Nicht zuletzt mit Blick auf ein riesiges, zukünftiges Wählerpotential von 7,3 Millionen Ausländern brachten SPD und Grüne 1999 gegen den Widerstand der Union ihr neues Staatsangehörigkeitsrecht durch. Der Erwerb eines deutschen Passes wurde massiv erleichtert, und nach der Reform kam es zu einem regelrechten Einbürgerungs-Boom: 1994 wurden noch 61.709 Ausländer eingebürgert, 1998 bereits 106.790, nach der Reform aber 186.691 (2000) und 178.098 (2001) deutsche Pässe vergeben. Rund 40 Prozent der Neubürger behielten ihre alte Staatsbürgerschaft, haben heute also den sogenannten Doppelpaß. "Doppelte Staatsbürgerschaften bringen doppelte Loyalitäten und die Gefahr von Parallelgesellschaften und Gettobildung, deren negative Folgen bereits in vielen Städten zu spüren sind", warnte Bayerns Innenminister Günther Beckstein angesichts dieser Entwicklung. Der CDU-Innenpolitiker Wolfgang Bosbach kritisierte: "SPD und Grüne haben ihre Idee von der multikulturellen Gesellschaft immer noch nicht aufgegeben."

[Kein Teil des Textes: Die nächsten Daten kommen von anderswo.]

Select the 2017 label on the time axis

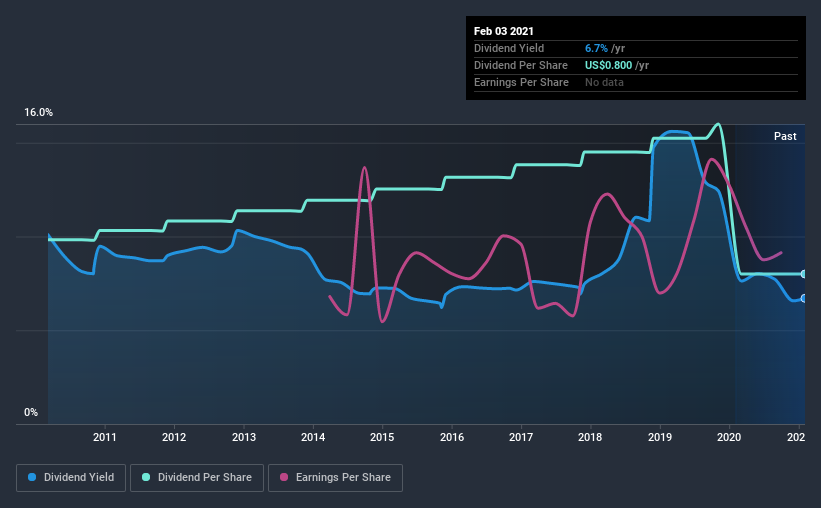click(x=521, y=437)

Allerdings war es während der Regierungszeit von Kohl, daß sich die Zahl der Ausländer, speziell der Türken in Deutschland beinahe verdoppelte, vor allem durch eine großzügige Familienzusammenführung. Rein zufällig stellte Beckstein in einem Interview mit Hürriyet kurz vor der Bundestagswahl eine Lockerung der Visumspflicht in Aussicht. Viele Stimmen bekam sein Chef trotz dieses "türkischen Honigs" nicht.